Make a shower lanyard using nylon webbing, a couple of D-rings and key rings. These’ll keep your toiletries neatly together for
those early morning trips to the shower block.
Practise putting your tent up in your back garden, especially if it’s new or you haven’t used it in a while. This’ll also give it a chance to air after being stuffed away in the garage, and for you to see if there’s anything missing.
Pack extra tent pegs. We’ve yet to set up camp without bending at least one out of shape. A camping mallet and peg puller is also handy.
If your tent doesn’t already have them, invest in some reflective guy lines. These will save your ankles during late-night toilet visits.
Put loo roll and hand sanitiser in a Ziploc bag so you can grab and go when nature calls.
Wrap duck tape around your water bottle or torch in case you need it for any emergency repairs on site.
For longer camping trips, pack your clothes in a shoe organiser (split by day or by item); it will save you rummaging around in your rucksack for a clean pair of socks on a chilly morning.
Same goes for kitchen gear; a shoe organiser makes a brilliant camp kitchen larder for all your cutlery, utensils, spices, cloths and other essentials.
If you’re car camping, bring along a cheap, supermarket pop-up tent and put it up first, then chuck all the tent pegs, flysheets and covers from your main tent in there while you construct it. Once you’re all set up, use the cheap tent as a store for muddy boots and clothes.
Before you commit to a camping spot, lie down on the ground to check for bumps, roots and slopes.
Clear the spot of stones, sticks and debris that could damage your tent (and give you a terrible night’s sleep).
In blustery weather, pitch your tent with its smaller end directly into the wind. Keep the door away from the wind otherwise you’ll be in for draughty time!
Don’t pitch your tent underneath the branches of a tree. If it rains during the day, the dripping will continue long after the rain passes… torture when you’re trying to sleep!
Ensure the fly sheet is pitched taut enough so that it doesn’t touch the inner; this is essential to prevent condensation and rain penetrating the inner skin.
If you have a porch, cover exposed ground with a ground sheet or waterproof jacket to minimise condensation.
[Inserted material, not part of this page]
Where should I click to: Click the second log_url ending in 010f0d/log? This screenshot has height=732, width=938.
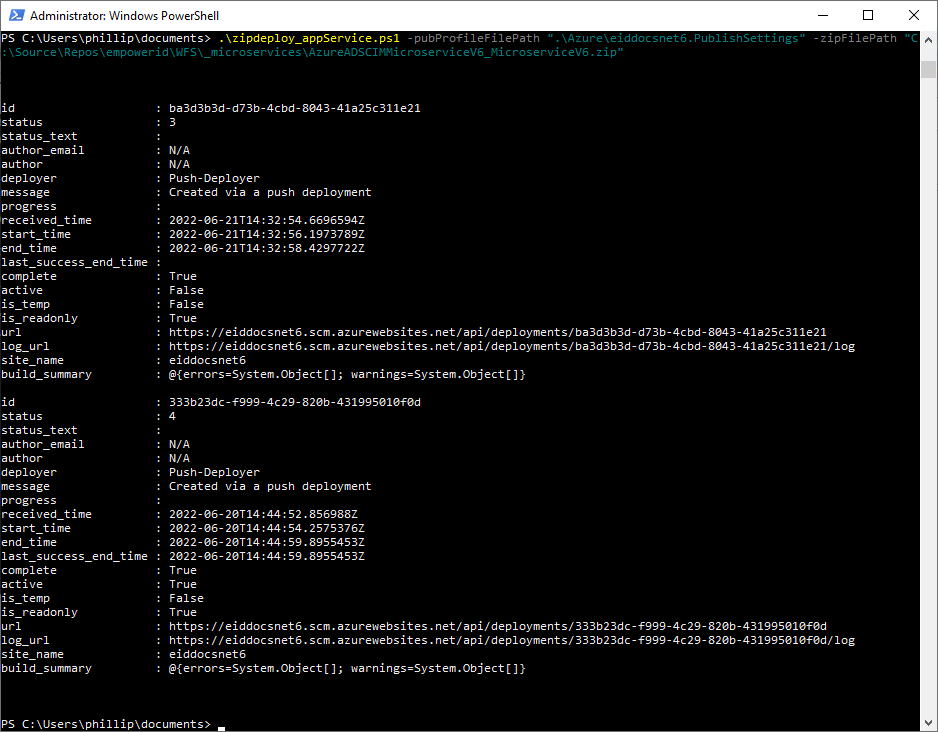[511, 640]
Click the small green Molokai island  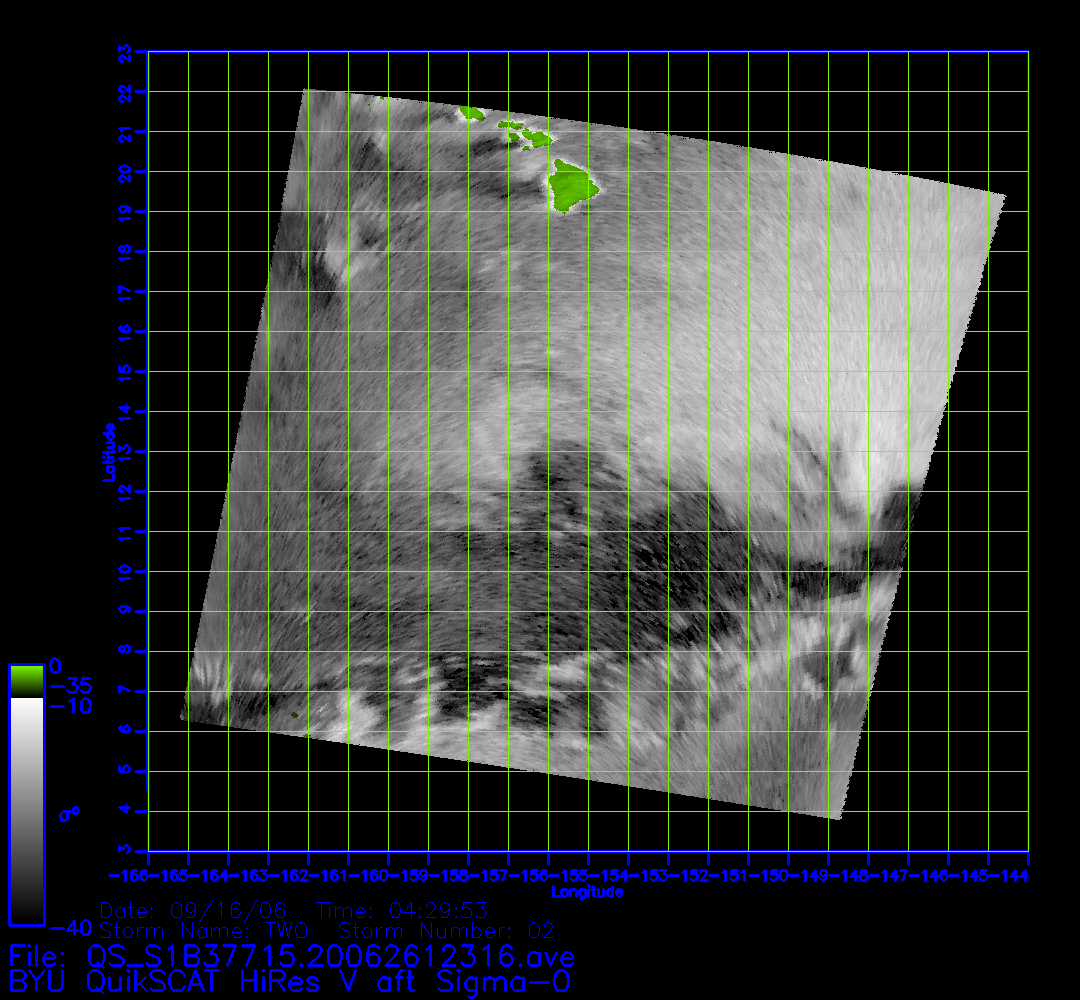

Once your tent is pitched, put your tent bag in the inside pocket of the tent, along with any pitching instructions. Otherwise it’s guaranteed to elude you when it’s time to pack up.
If it’s windy, do a last round of tensioning the guylines before going to bed.
At the campsite
Forgot your lamp? Attach a headlamp to a large bottle of water (with the light facing inwards). The water will disperse the light, creating a makeshift lantern.
Stuff your sleeping bag sack with a down jacket for a comfortable makeshift pillow
During the day, store your sleeping bag in a dry bag to protect it against leaks. At night you can store electronics in there instead to keep them safe from moisture or unexpected flooding.
Chilly evening ahead? Boil some water, pour it into a flask and pop it into your sleeping bag to take the nip out (a good slurp of whisky also works well!).